Des conseils d’entreprise extraordinaires ont lieu ce lundi chez FNG, maison-mère de l’enseigne Brantano. FNG veut fermer 47 magasins et procéder à un licenciement collectif. Selon la direction, 287 emplois au maximum sont menacés, soit un quart des effectifs de FNG Belgique.

Des conseils d’entreprise se tiennent au sein de tout le groupe mais celui concernant l’enseigne de magasins de chaussures Brantano a débuté à 9h00.

Le groupe de mode FNG, maison-mère des enseignes Brantano, CKS et Miss Etam notamment, va se restructurer, ce qui pourrait passer par la fermeture de jusqu'à 47 magasins et la suppression 287 emplois, a-t-il annoncé lundi.

Le groupe entend passer par une procédure de réorganisation judiciaire pour ses activités belges. Une demande en ce sens a été déposée auprès du tribunal pour l'entreprise de Malines.

"Une restructuration est nécessaire afin de pouvoir poursuivre les opérations de manière durable avec une entreprise plus forte", explique le groupe dans un communiqué.

Le plan de relance annoncé ce lundi par la direction prévoit la fermeture de "maximum 30 magasins des formules Brantano, Boutik by Brantano et Concept Fashion et des 17 magasins Fred & Ginger et Ginger". Le siège social, situé à Malines, sera restructuré. Les emplois seront conservés dans le centre de distribution d'Erembodegem.

"Ces mesures sont difficiles et douloureuses, mais nécessaires pour trouver de nouvelles ressources financières pour le groupe et pour relever les défis actuels et futur", selon la direction. Elle s'engage "minimiser l'impact social des mesures prévues".

Le groupe belge se trouve dans de sales draps. FNG a en effet annoncé ce jeudi une perte nette de 292 millions d’euros en 2019 alors que le groupe croule sous une dette de 734 millions d’euros.

Les syndicats s'inquiètent de la viabilité à long terme de la chaîne

Les syndicats de groupe de mode FNG sont "très préoccupés par la viabilité de la chaîne à long terme", a signalé le front syndical commun, après l'annonce de la restructuration. "Nous ferons bien sûr tout ce qui est en notre pouvoir pour défendre les intérêts de l'ensemble du personnel", affirment les syndicats. "Mais la question pertinente est de savoir si ces licenciements ne sont que la partie émergée de l'iceberg", poursuivent-ils.

Les syndicats attendent des réponses claires de la direction dès que possible. "Le personnel, la colonne vertébrale de chaque entreprise de FNG, y a droit.
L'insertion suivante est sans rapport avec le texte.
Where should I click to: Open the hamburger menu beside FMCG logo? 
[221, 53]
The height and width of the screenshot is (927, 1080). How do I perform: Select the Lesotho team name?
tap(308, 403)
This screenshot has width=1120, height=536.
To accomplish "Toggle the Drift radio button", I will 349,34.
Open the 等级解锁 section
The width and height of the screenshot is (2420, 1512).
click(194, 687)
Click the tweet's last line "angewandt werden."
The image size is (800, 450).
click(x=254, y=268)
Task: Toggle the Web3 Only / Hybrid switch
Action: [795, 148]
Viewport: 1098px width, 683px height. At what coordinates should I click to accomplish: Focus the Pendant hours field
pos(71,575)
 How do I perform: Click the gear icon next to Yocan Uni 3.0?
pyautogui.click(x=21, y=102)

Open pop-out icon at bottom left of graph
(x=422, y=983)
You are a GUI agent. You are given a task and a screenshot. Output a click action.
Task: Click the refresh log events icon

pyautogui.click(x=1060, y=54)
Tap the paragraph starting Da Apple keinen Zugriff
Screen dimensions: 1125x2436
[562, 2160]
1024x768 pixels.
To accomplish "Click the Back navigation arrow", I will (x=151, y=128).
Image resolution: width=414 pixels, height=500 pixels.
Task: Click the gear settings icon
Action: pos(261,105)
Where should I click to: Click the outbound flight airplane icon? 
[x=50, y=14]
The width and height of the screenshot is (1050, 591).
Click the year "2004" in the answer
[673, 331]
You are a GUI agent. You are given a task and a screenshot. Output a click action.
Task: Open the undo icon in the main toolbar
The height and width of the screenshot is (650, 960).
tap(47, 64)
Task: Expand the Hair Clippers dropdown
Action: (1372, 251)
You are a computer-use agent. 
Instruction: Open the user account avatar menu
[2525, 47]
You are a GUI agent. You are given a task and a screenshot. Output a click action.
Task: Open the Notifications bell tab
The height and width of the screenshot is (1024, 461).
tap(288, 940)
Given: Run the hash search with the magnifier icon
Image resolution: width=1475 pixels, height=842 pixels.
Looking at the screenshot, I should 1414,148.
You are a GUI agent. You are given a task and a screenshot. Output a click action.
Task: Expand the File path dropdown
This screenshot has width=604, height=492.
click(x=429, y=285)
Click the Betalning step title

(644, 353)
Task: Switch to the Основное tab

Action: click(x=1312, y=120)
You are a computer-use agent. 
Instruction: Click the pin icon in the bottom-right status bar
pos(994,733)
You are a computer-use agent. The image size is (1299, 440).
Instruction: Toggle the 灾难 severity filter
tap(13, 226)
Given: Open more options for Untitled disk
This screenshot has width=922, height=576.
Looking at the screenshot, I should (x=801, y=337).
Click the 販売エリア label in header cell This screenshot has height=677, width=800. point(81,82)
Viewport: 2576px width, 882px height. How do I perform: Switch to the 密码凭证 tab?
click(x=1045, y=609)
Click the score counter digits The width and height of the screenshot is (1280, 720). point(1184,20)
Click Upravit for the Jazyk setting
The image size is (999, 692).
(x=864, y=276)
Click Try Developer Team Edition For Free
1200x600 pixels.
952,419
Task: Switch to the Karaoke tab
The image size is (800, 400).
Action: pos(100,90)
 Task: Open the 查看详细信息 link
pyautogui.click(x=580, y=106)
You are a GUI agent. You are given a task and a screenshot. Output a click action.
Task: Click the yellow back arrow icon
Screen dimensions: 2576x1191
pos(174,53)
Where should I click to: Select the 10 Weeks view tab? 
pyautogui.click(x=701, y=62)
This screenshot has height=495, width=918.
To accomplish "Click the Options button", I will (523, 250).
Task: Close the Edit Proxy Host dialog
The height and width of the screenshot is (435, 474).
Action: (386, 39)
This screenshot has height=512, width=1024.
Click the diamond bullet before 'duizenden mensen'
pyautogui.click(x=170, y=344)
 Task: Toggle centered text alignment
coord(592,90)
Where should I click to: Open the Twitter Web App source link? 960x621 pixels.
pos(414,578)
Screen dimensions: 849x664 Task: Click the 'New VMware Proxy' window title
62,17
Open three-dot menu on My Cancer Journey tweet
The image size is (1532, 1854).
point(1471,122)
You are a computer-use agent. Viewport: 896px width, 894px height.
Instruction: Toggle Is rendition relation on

Les travailleurs, toujours restés fidèles au poste, méritent mieux", soutiennent-ils.

La restructuration annoncée représente "un cauchemar pour les travailleurs et leurs familles, après des mois d'incertitude et l'énorme impact émotionnel de la crise du coronavirus", dénoncent les syndicats.

"Comme si cela ne suffisait pas, une grande incertitude plane encore sur les négociations au sujet de l'allègement de la dette avec les banques, les actionnaires et les obligataires. La direction n'a pas vu d'autre issue que de demander la protection contre ses créanciers. Cette procédure annonce rarement une bonne nouvelle. Après des mois de négociations, la direction ne semble toujours pas avoir réussi à trouver un accord avec ses créanciers. Nous attendons toujours une explication solide concernant les nombreuses dépréciations d'actifs et transactions douteuses. Après plus de 10 mois, l'Autorité des services et marchés financiers (FSMA) n'a toujours pas toutes les réponses", dénoncent encore les syndicats.